Look below for the line with "Toggle Link with Editor in Project Explorer". Retype it and every line after it to the end, exactly, but leave out the pictures.

# [STUDY MATERIAL]
==*==

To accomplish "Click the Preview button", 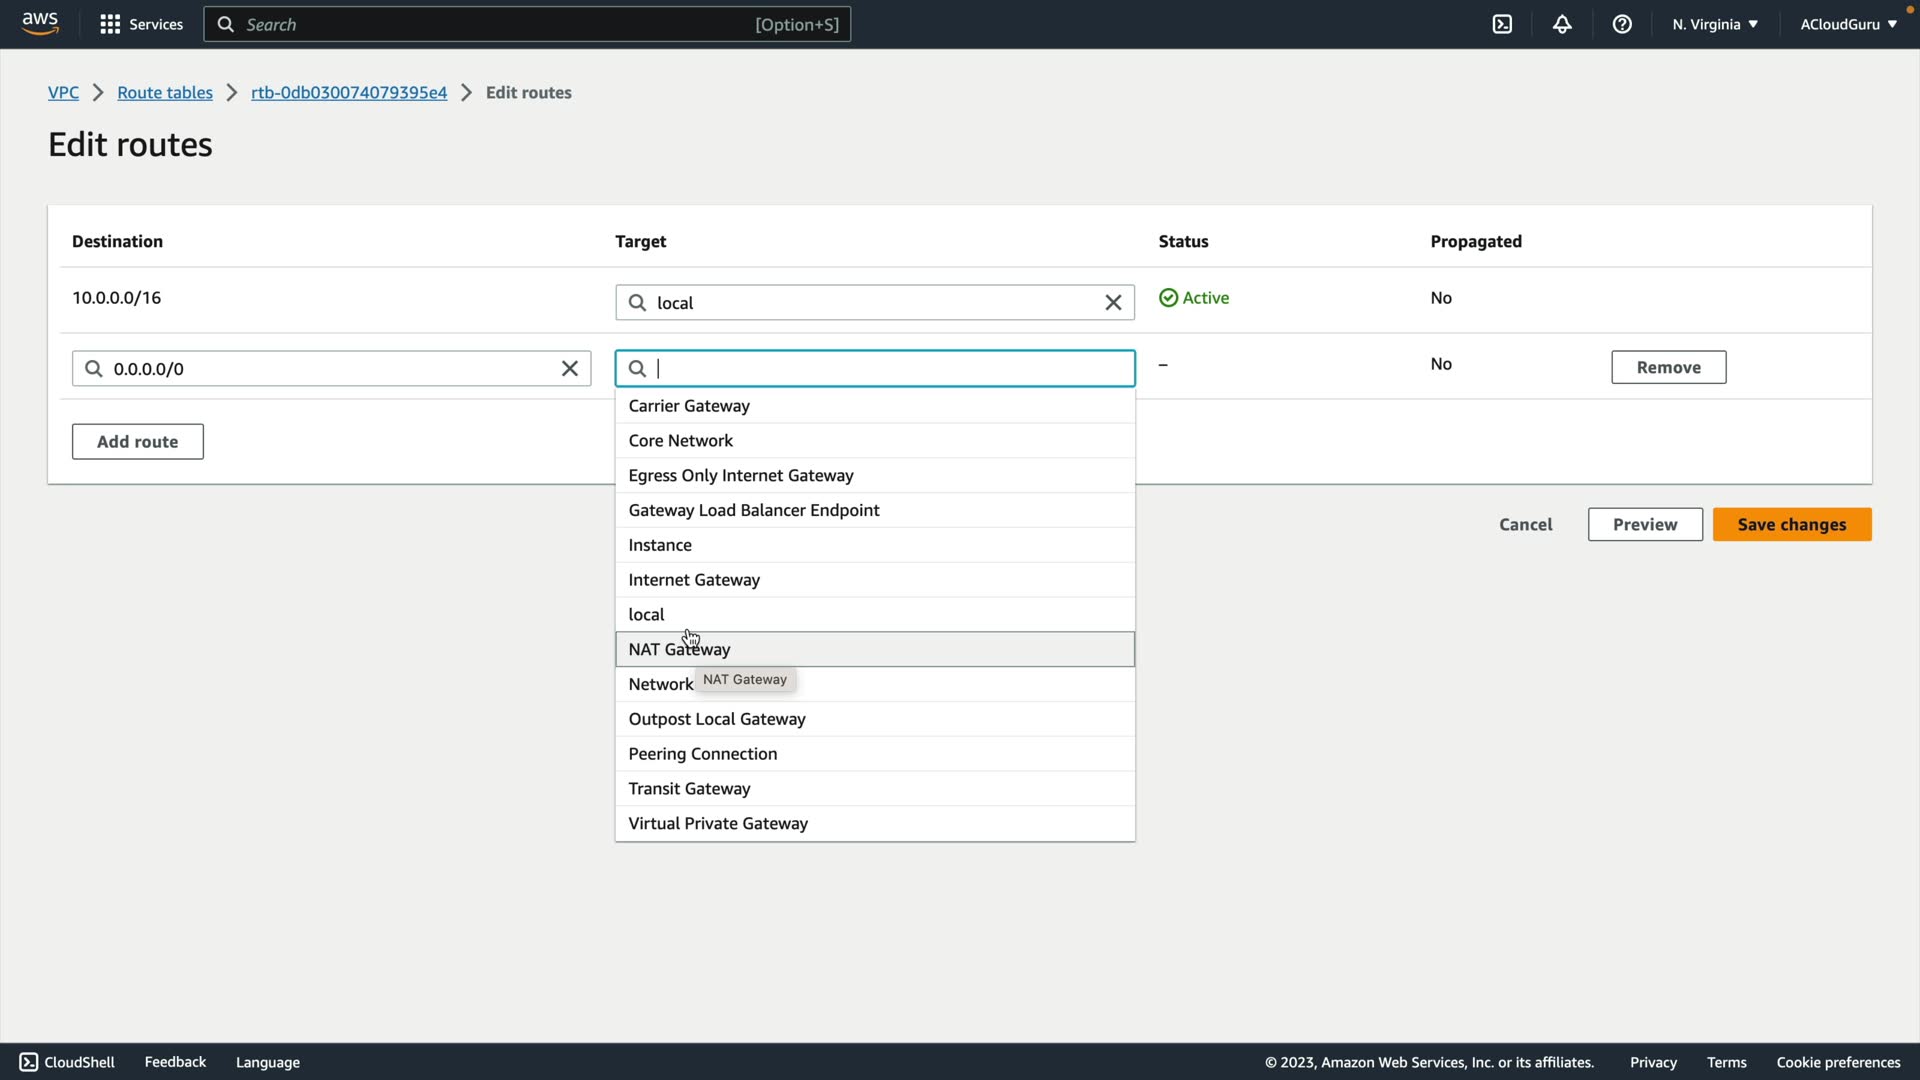I will [1644, 525].
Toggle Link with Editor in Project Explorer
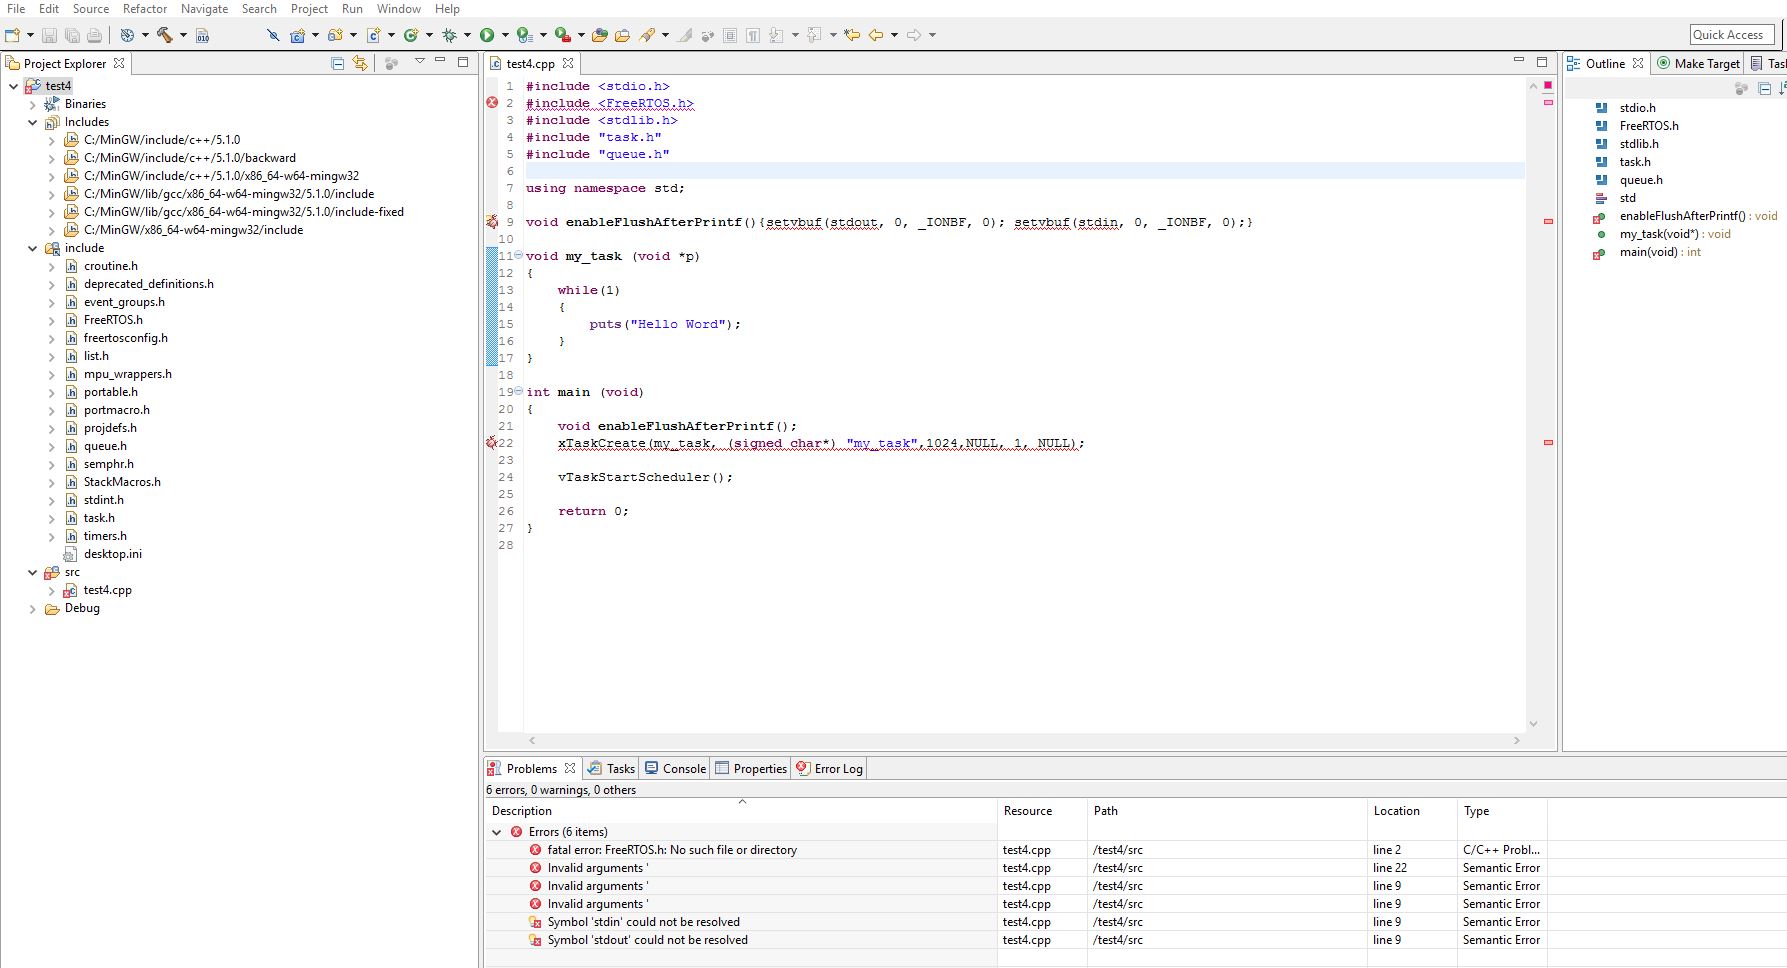The width and height of the screenshot is (1787, 968). click(358, 62)
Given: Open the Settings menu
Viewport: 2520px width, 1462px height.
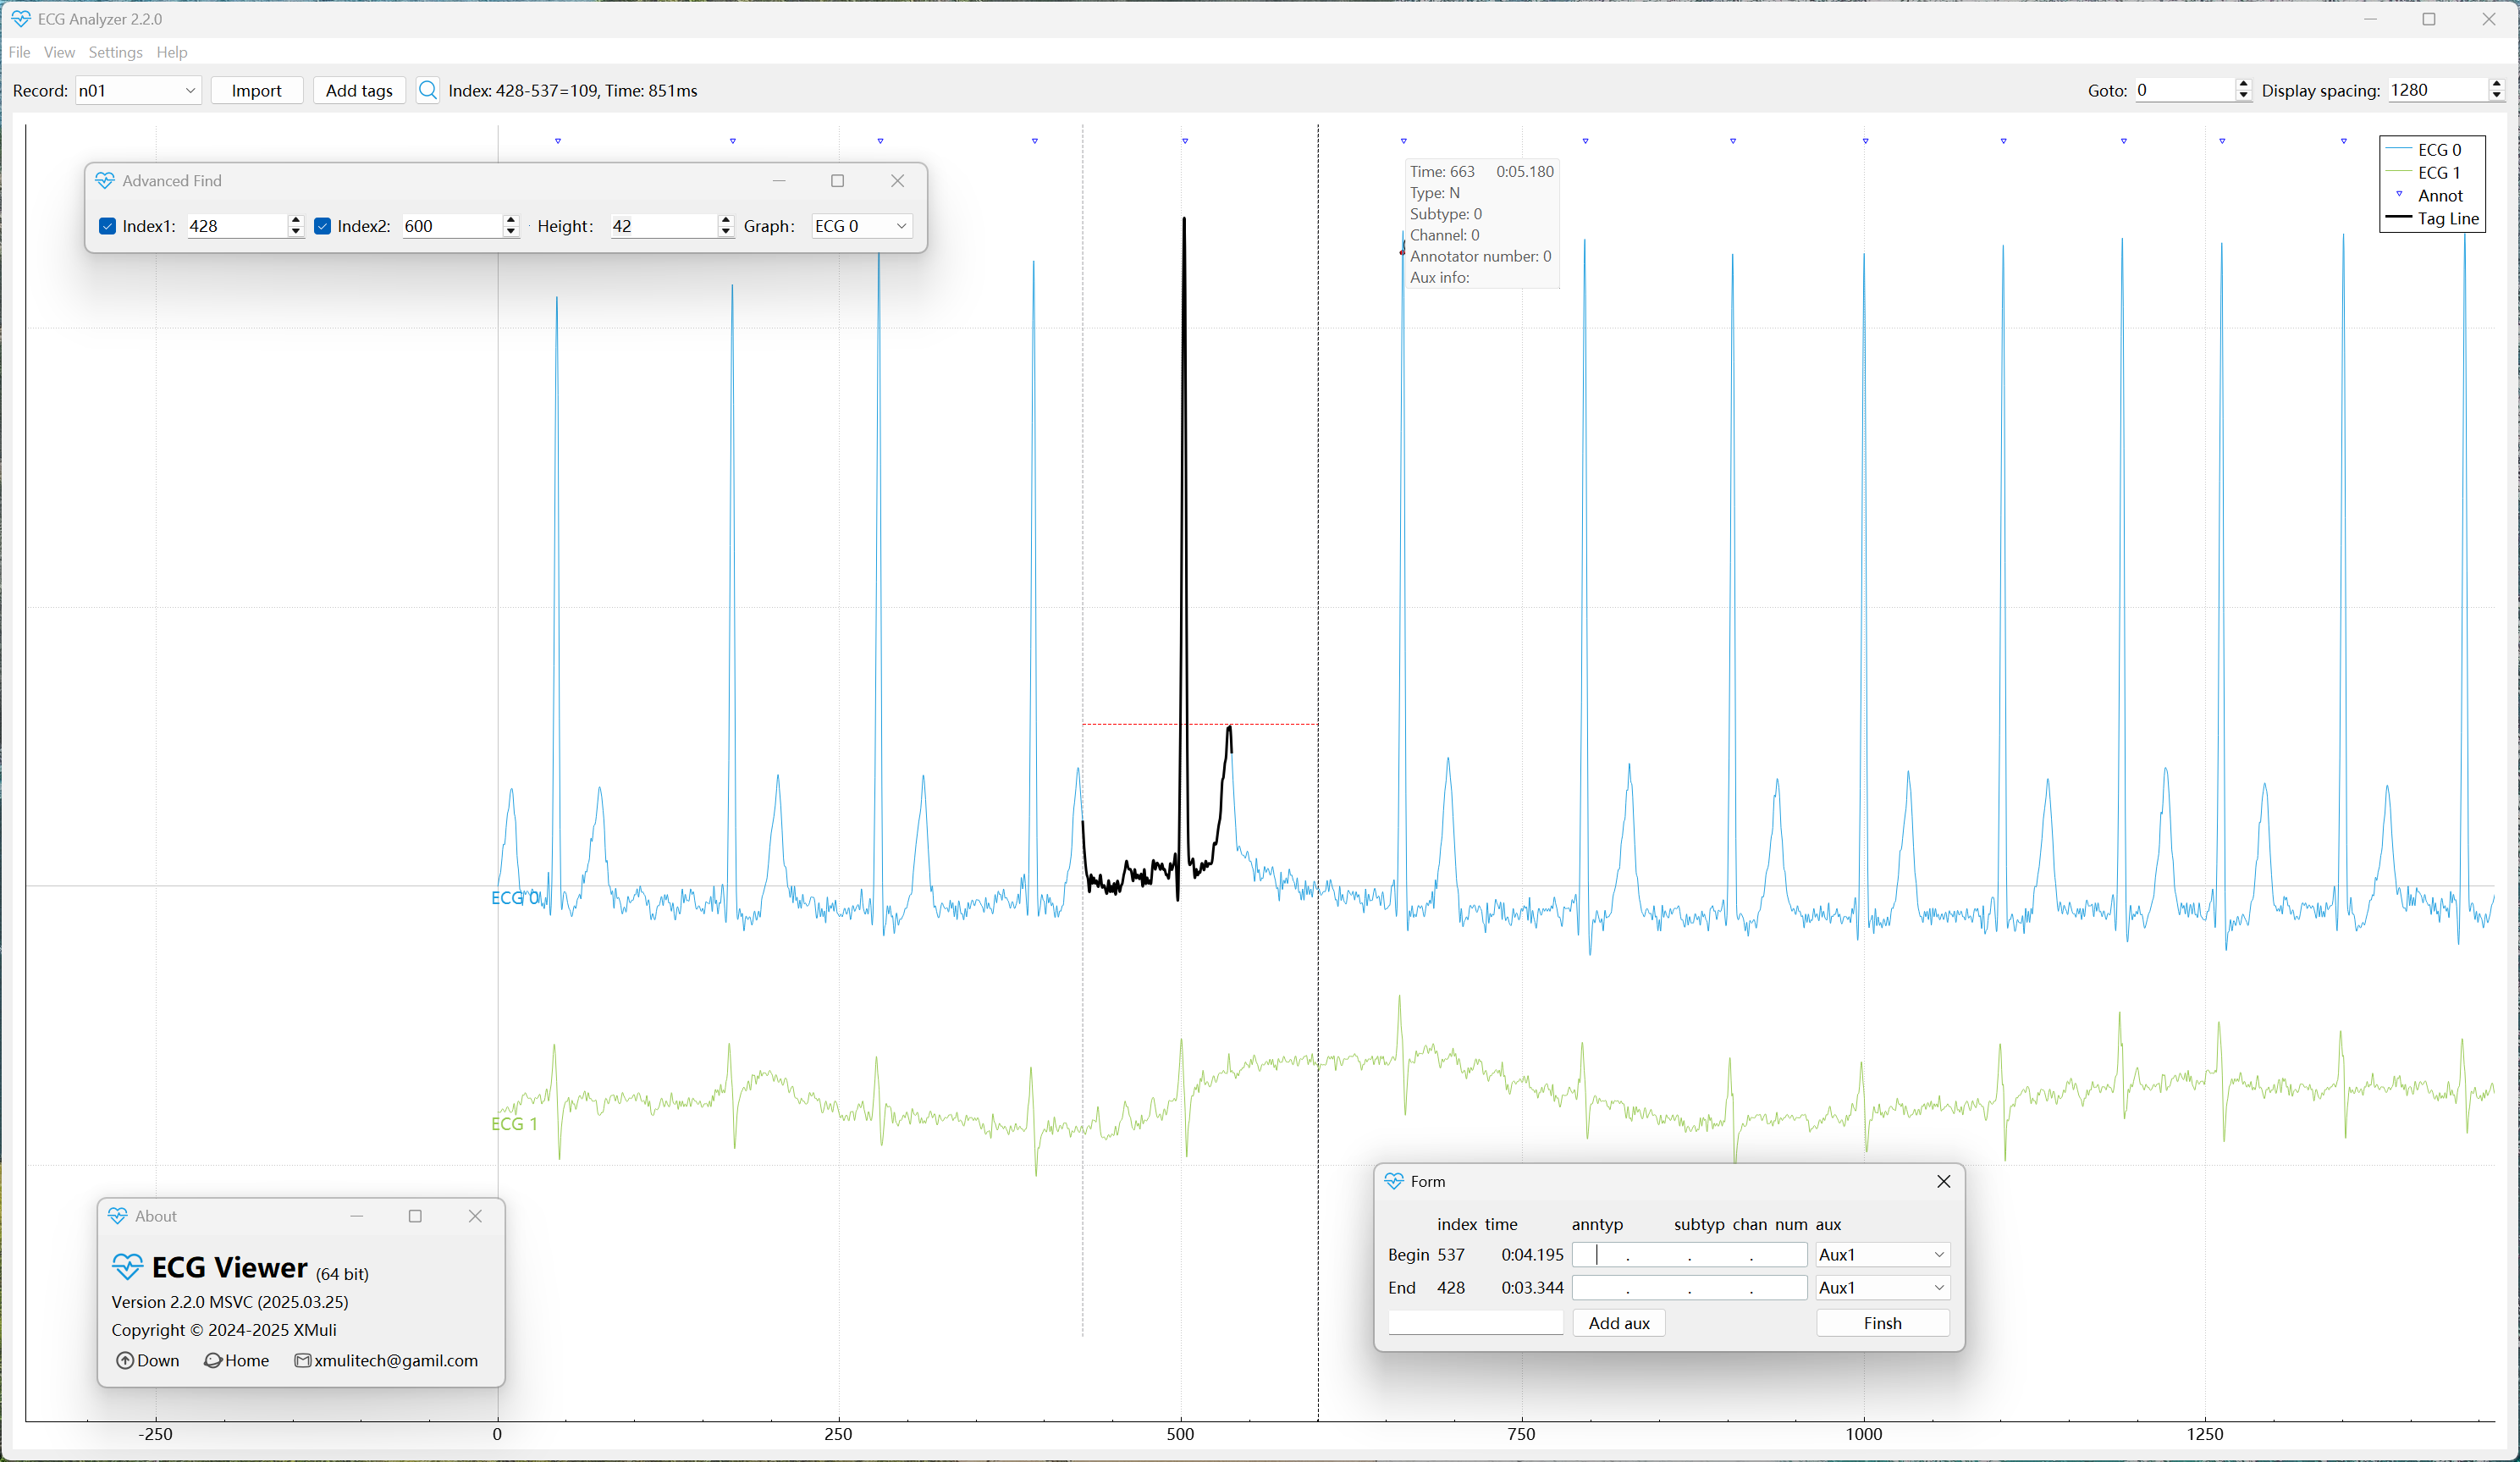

==*==

# [SOLVED PROBLEM]
Toggle Link with Editor in Project Explorer
The width and height of the screenshot is (1787, 968). click(358, 62)
Given: Open the Settings menu
Viewport: 2520px width, 1462px height.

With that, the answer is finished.